--- ФРАГМЕНТ ТЕКСТА ---
«Ведь дважды два четыре есть уже не жизнь, а начало смерти», — устами подпольного человечка возражает Достоевский Чехову. «По крайней мере, человек всегда как-то боялся этого дважды два четыре, а я и теперь боюсь. Я согласен, что дважды два превосходная вещь; но если уж все хвалить, то и дважды два пять премилая иногда вещица».
Это, конечно, безумие, то самое безумие, за которое Чехов не возлюбил Достоевского. Но неужели и сам Чехов, хотя изредка, например, в ту минуту, когда, умирая в пустоте безверия, готов был, кажется, воскликнуть с одним из своих героев: «Хоть бы удариться в мистицизм, хоть бы кусочек какой- нибудь веры!» '30— не чувствовал соблазна этого безумия? Неужели никогда не видел он, что дважды два четыре, возведенное на степень религии, — вовсе не путь, а стена, о которую человечество бьется головой и будет биться, пока не разобьет или эту стену, или собственную голову — и хорошо делает, потому что человечество только до тех пор и достойно этого имени, пока свобода для него дороже головы? И неужели, наконец, Чехов не понял бы, при всем своем благоразумии, безумия тех, кто, после десятитысячелетий культурной работы отыскав «настоящего Бога», в котором не оказалось бы ничего больше, чем дважды два четыре, возмутились бы и пожелали отправить такого Бога к черту?
Чехова разрывали на части всевозможные политические и литературные лагери: делали его позитивистом, социалистом, марксистом, народником, декадентом и даже мистиком; последняя попытка неудачнее всех остальных. Ежели у Чехова и была жажда религии, то жажда эта осталась навсегда неуто- ленною; а что касается до подлинных религиозных переживаний его, то можно сказать о нем то же, что он говорит об одном из своих героев: «Небольшой кусочек религиозного чувства теплится в груди его наравне с другими нянюшкиными сказками» 31.

--- ЗАДАЧА A ---
Ответьте по фрагменту о Чехове на три вопроса:
(i) Чьими устами Достоевский возражает Чехову?
(ii) Чем названо дважды два четыре, возведенное на степень религии?
(iii) Какая попытка политических и литературных лагерей названа неудачнее всех остальных?
--- ЗАДАЧА B ---
Перечислите все ярлыки, которые, согласно фрагменту о Чехове, навешивали на него политические и литературные лагери.
Строки, приведенные далее, для работы с фрагментом не понадобятся.

--- ИМЕЮЩИЕСЯ ДАННЫЕ ---
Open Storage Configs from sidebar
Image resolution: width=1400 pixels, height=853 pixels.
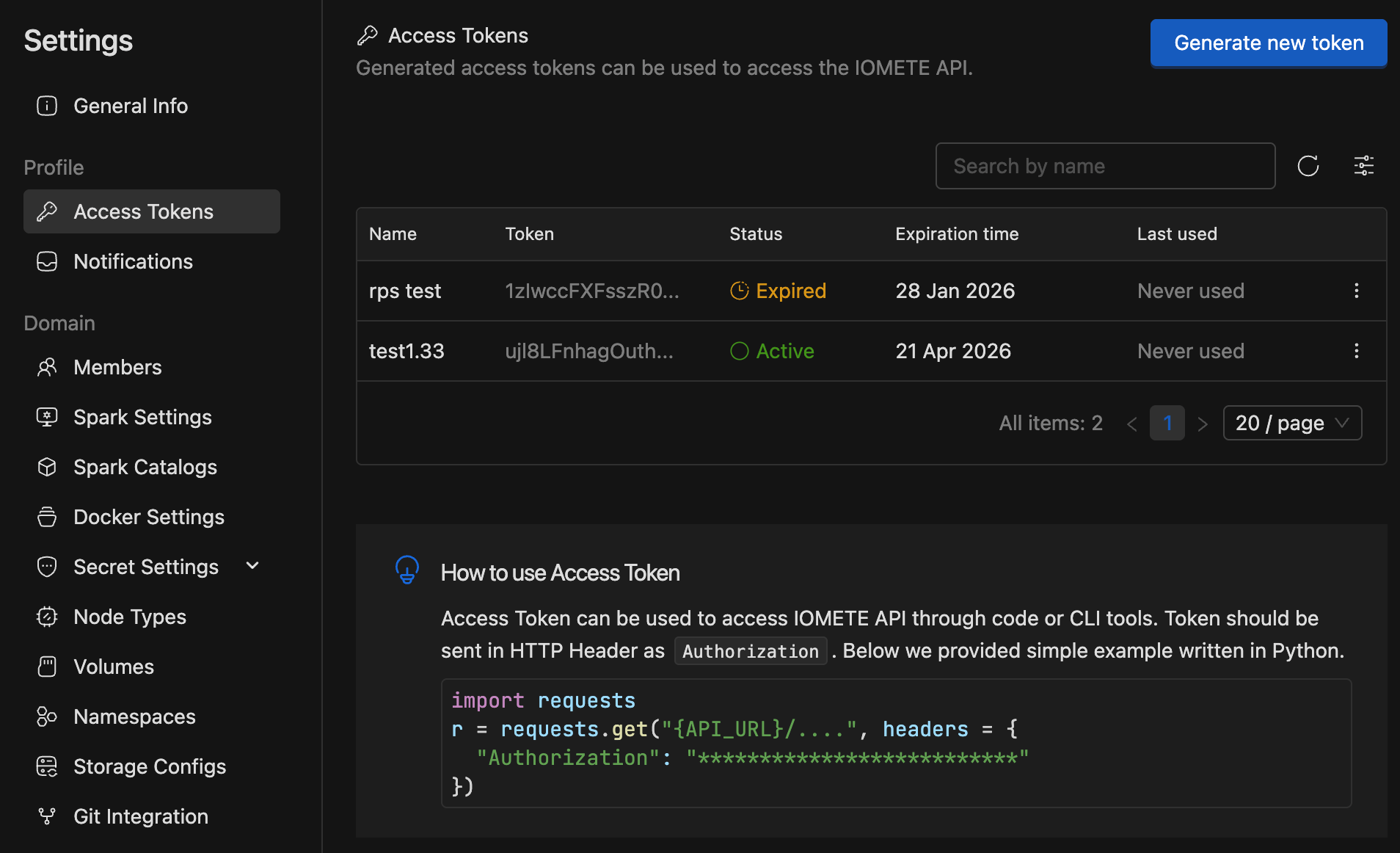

--- ПОЛНЫЙ ОТВЕТ A ---
(i) Устами подпольного человечка.
(ii) Не путем, а стеной, о которую человечество бьется головой.
(iii) Попытка сделать Чехова мистиком.

--- ПОЛНЫЙ ОТВЕТ B ---
Позитивист, социалист, марксист, народник, декадент, мистик.